Texte fourni
Ali Bécheur Une figure de proue de la littérature francophone tunisienne
Si vous êtes un grand gourmand de la littérature francophone tunisienne, et si vous n’avez pas encore lu, plutôt dégusté, savouré les œuvres de l’écrivain Ali Bécheur, alors, permettez-moi de vous dire, que vous avez raté un somptueux banquet intellectuel. Un banquet, pareil à celui écrit par Platon pour pérenniser les pensées de son maître avec une toute légère nuance : vous n’y retrouverez pas Socrate et ses amis, mais plutôt, un grand écrivain, philosophe, juriste, artiste, et tant d’autres casquettes qu’il porte d’une manière «ad hoc», pour tenter de répondre à une question existentielle :« Qu’est ce que la vie ? ». L’ultime question de l’existence, qui change d’habits, de couleurs, de sens et de consistance selon le contexte, l’espace et le temps.
Au commencement, il est juriste, un avocat, un professeur de Droit, mais aussi un grand penseur qui s’est servi de sa plume pour coucher sur papier ses cogitations profondes et ses histoires émouvantes. Après une longue et glorieuse carrière dans les méandres du monde juridique et la pratique judiciaire, il s’est consacré à la littérature : son premier amour, son terrain de prédilection, sa terre promise où les mots, les phrases, les signes de ponctuation y deviennent une sorte d’algorithme propre à lui, une pâte à modeler qu’il façonne à sa guise pour bouleverser de fond en comble la majorité de nos certitudes.

Consignes
[1] Selon le texte sur Ali Bécheur, à quoi s'est-il consacré après sa carrière dans le monde juridique ?
[2] Reprenez le texte sur Ali Bécheur là où il s'arrête et poursuivez-le.
Le matériel placé après ce texte n'est pas nécessaire.

Lignes
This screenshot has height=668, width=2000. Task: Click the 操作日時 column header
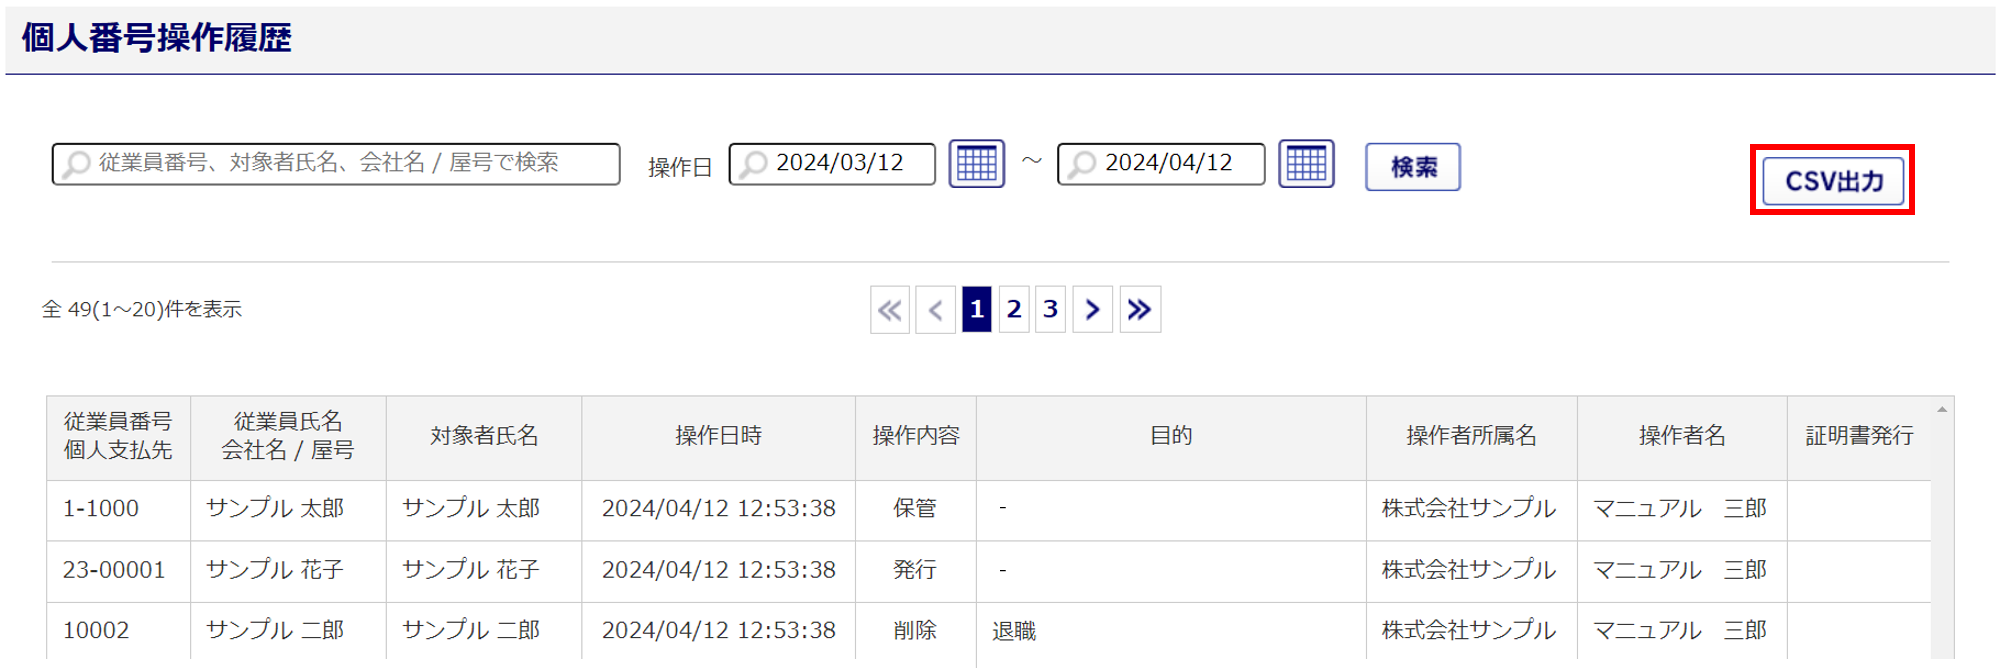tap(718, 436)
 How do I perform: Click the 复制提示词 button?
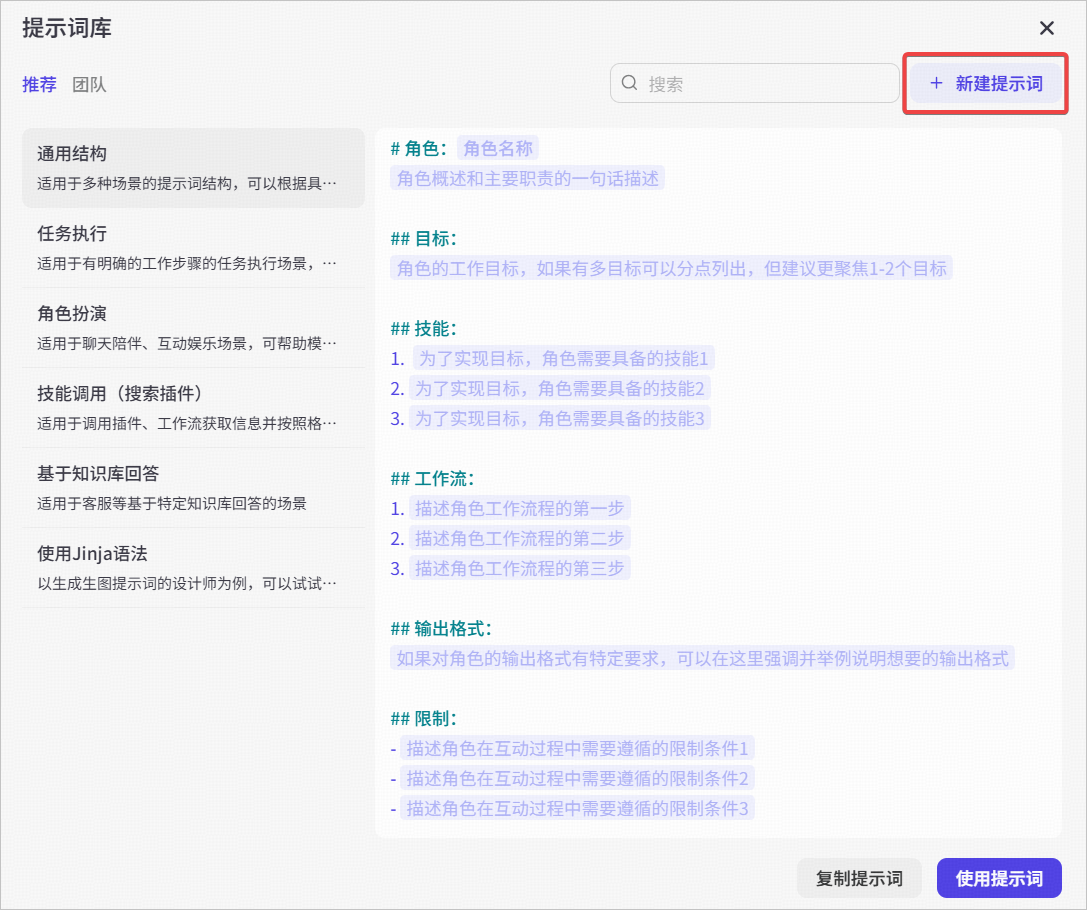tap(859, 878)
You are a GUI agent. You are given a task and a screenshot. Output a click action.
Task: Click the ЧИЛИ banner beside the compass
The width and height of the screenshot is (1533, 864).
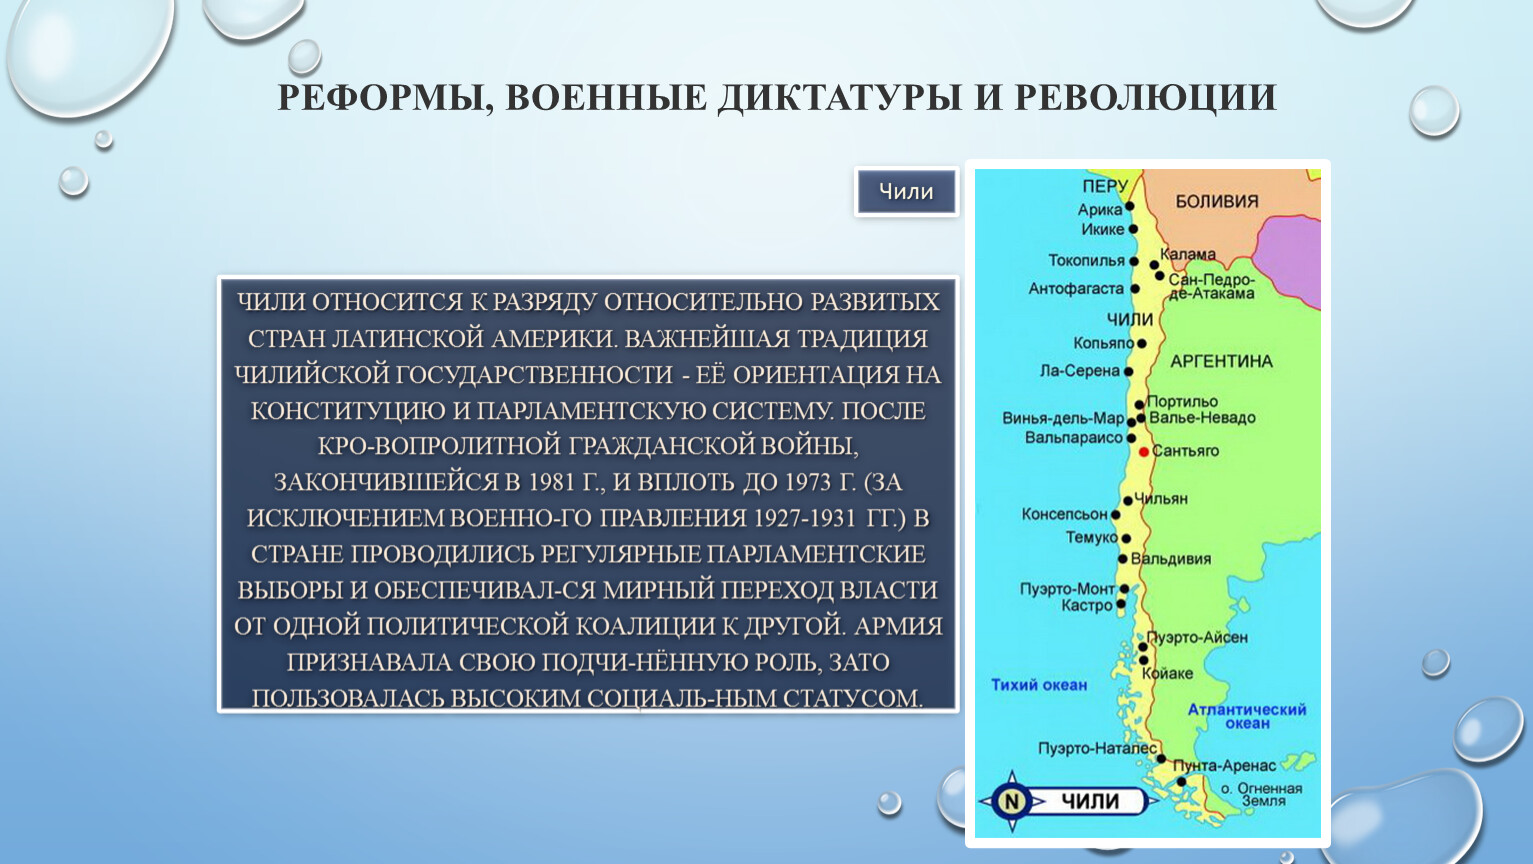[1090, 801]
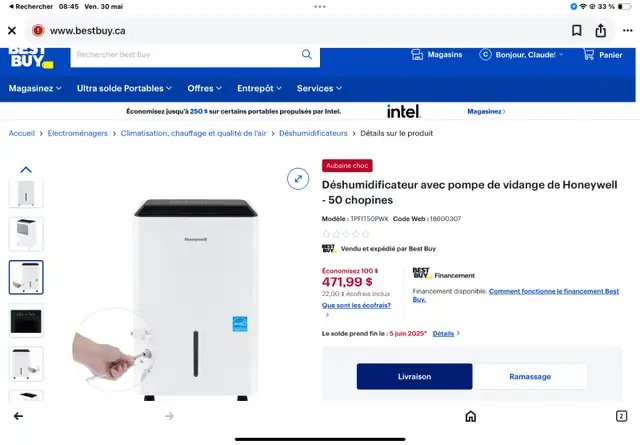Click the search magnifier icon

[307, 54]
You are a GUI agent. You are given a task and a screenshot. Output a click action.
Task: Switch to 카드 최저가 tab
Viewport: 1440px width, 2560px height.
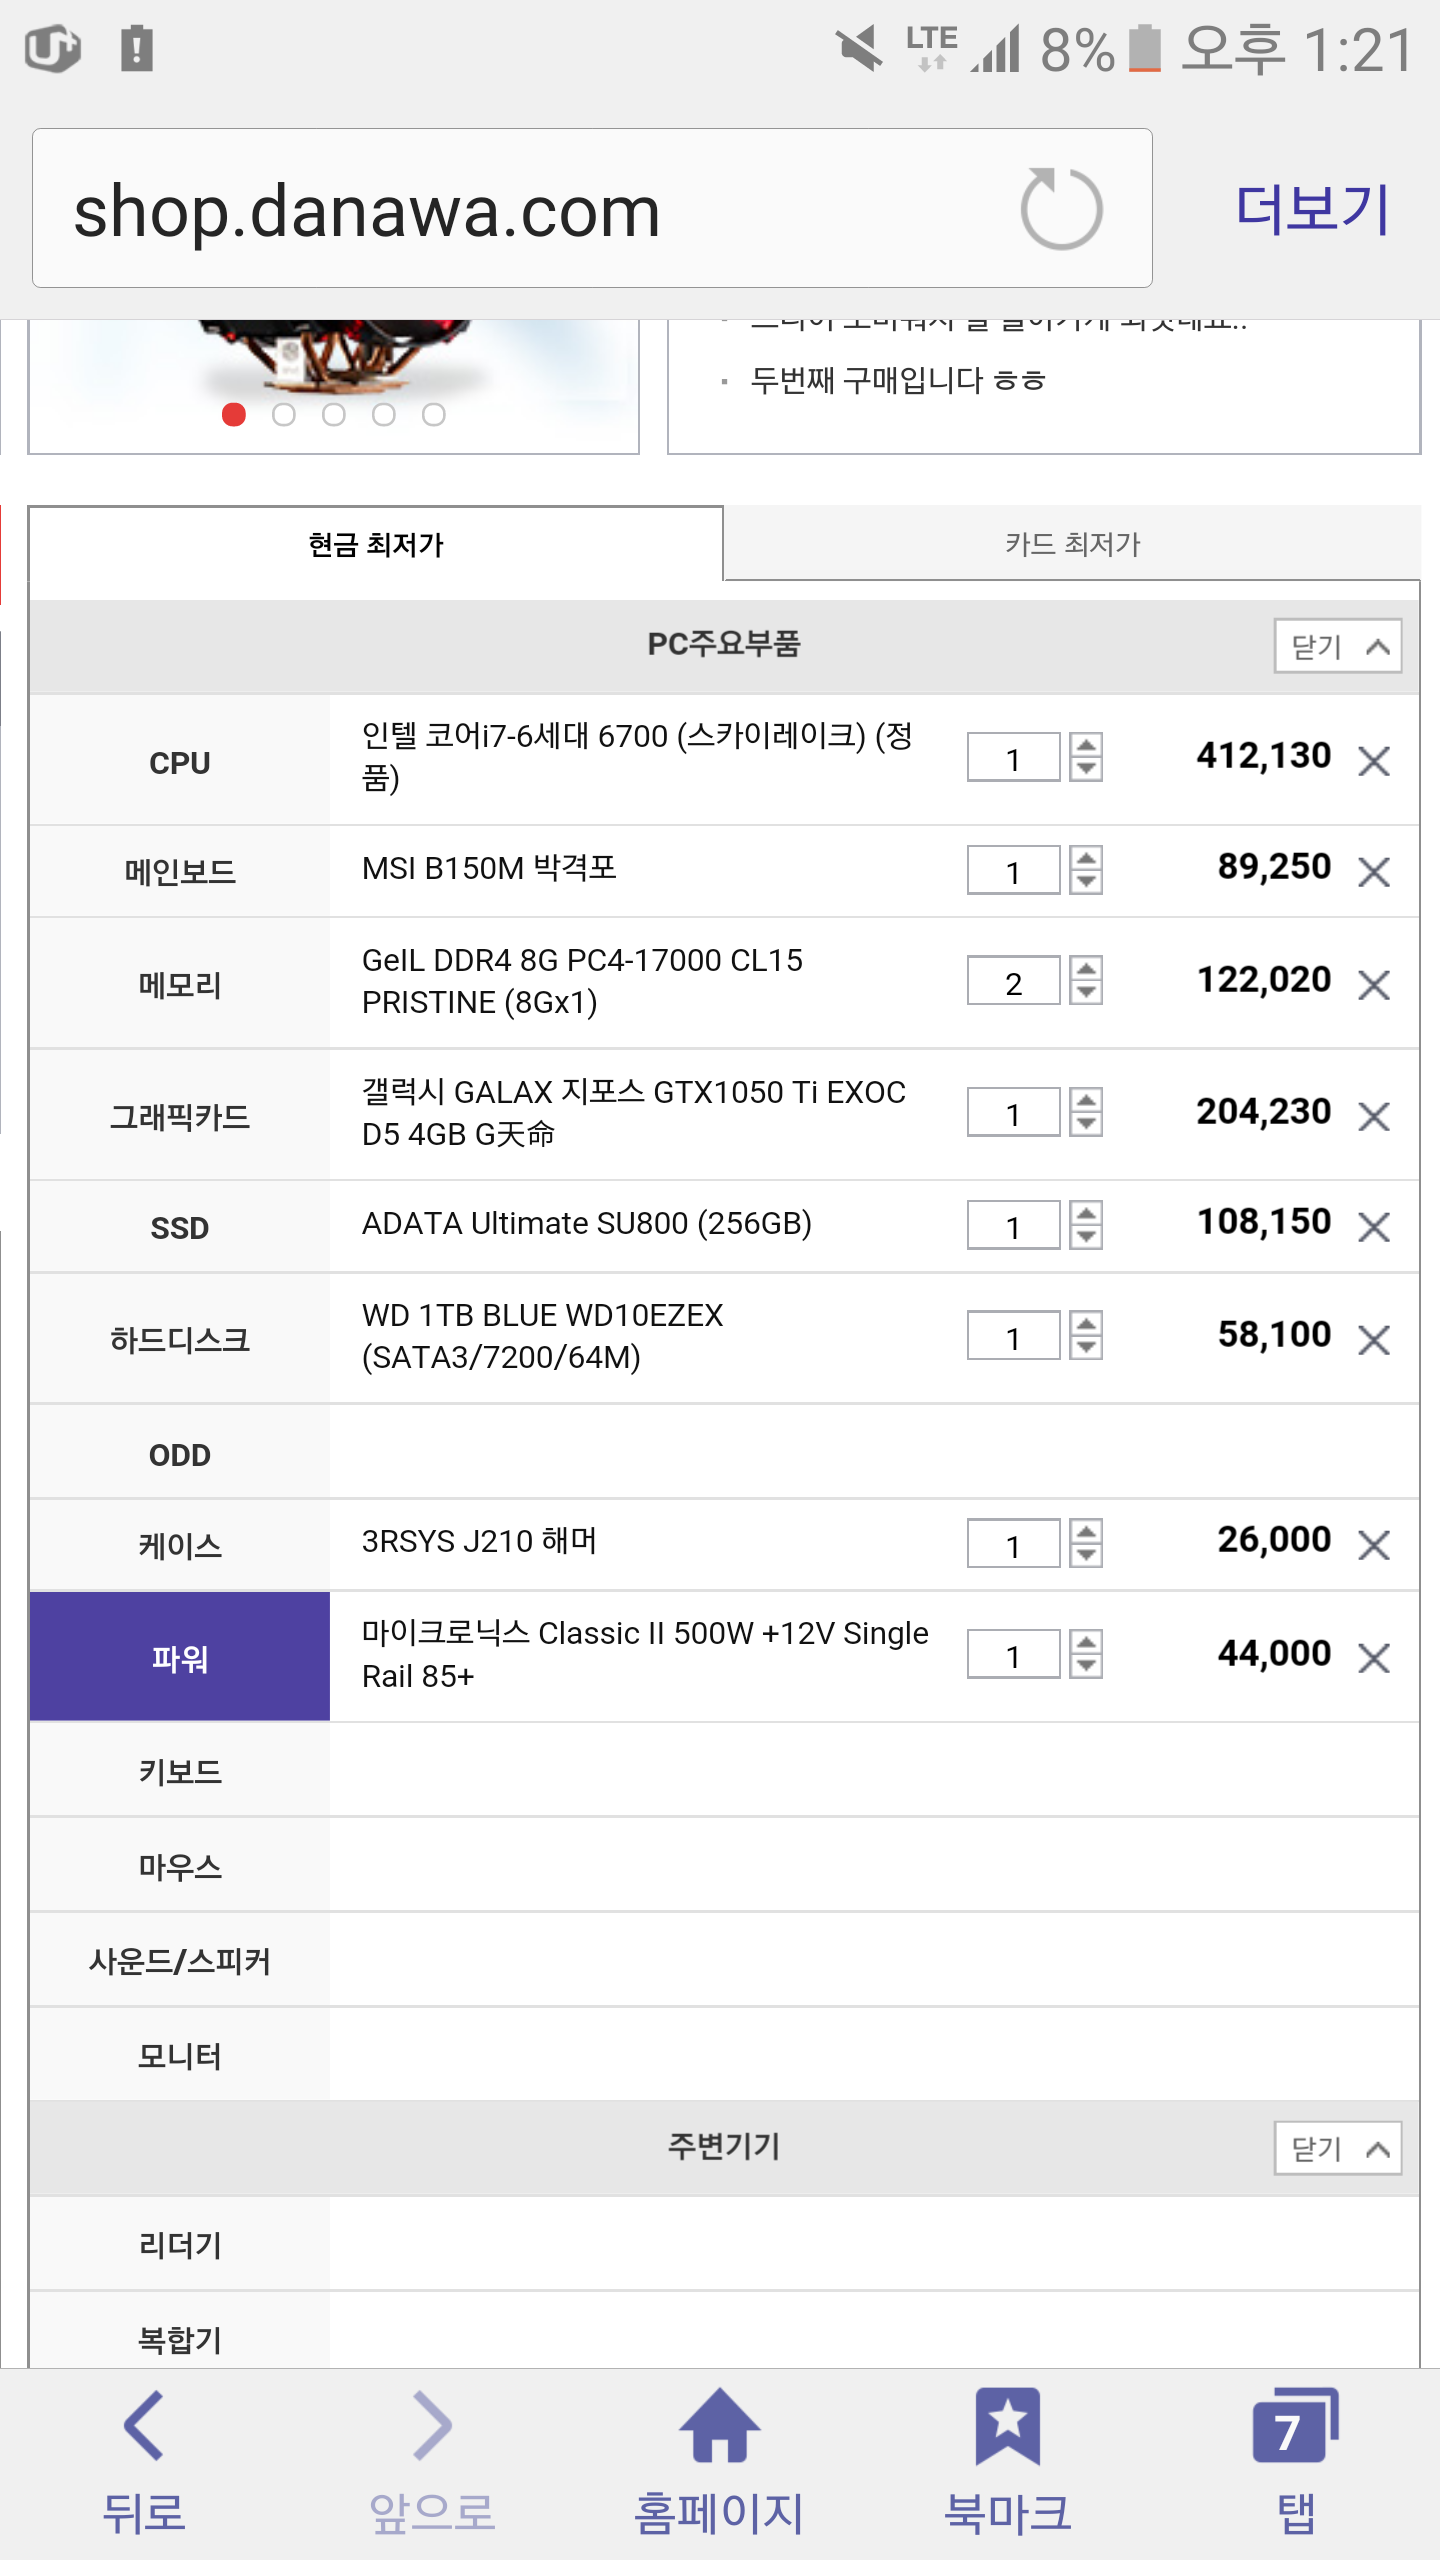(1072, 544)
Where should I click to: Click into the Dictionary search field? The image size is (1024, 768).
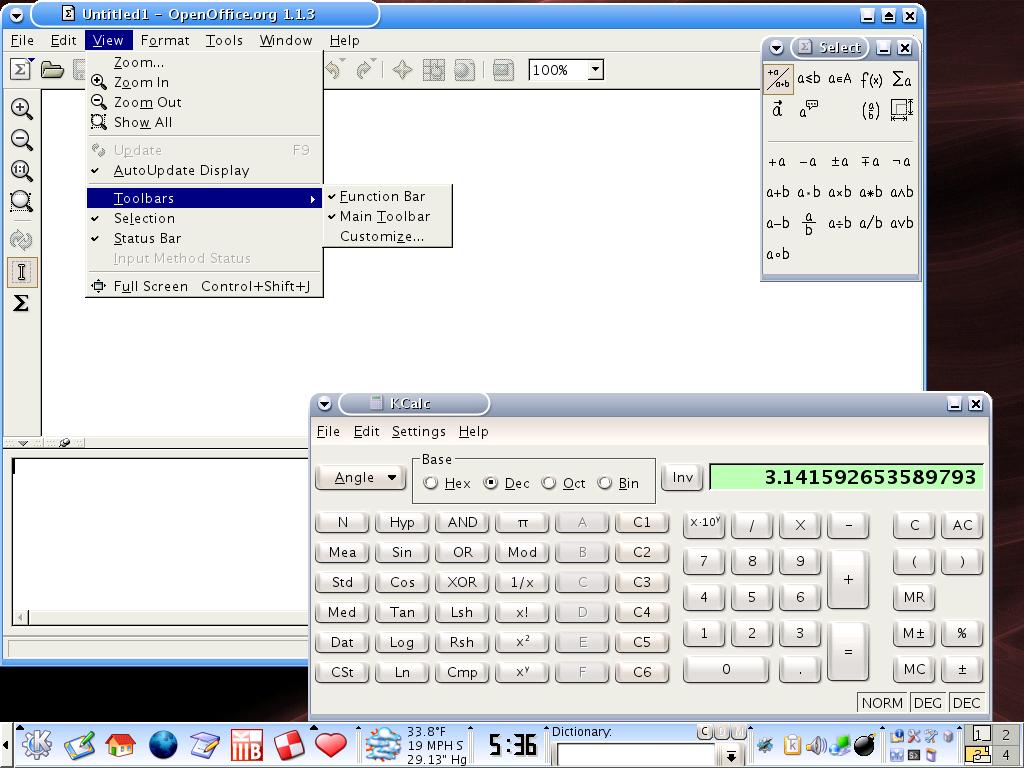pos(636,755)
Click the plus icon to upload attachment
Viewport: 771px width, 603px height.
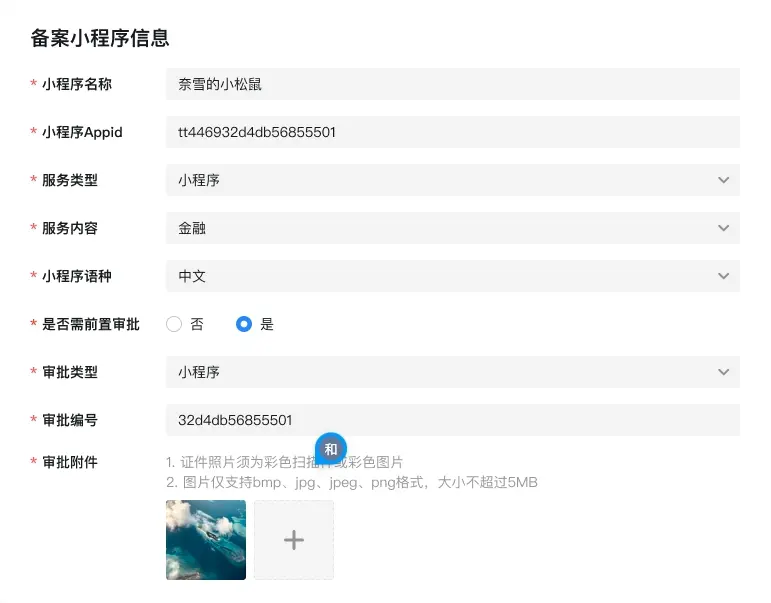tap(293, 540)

Réponses attendues
[1] À la littérature, son premier amour.

[2]
En 1989, il publie son premier livre «De miel et d’aloès», suivi par plusieurs autres chefs-d’œuvre haut de gamme, dont certains ont décroché à maintes reprises le Comar d’Or (on en cite notamment : « Jours d’adieu », Comar d’or 1996; «le paradis des femmes», Comar d’or 2006, et également finaliste du prix des cinq continents de la francophonie ; Plus récemment son roman « Les lendemains d’hier », Comar d’or 2018). Ces couronnements ne sont pas le fruit d’un hasard. D’ailleurs, dans chaque page, le lecteur partira dans une croisade divine, pour conquérir les vérités fuyantes et « la réalité qui se perd en chemin », dévoiler les sens, survivre à l’insoutenable « l’attente», et tenter de rattraper «les rendez –vous manqués».
Le temps, une énigme récurrente dans les œuvres de l’auteur.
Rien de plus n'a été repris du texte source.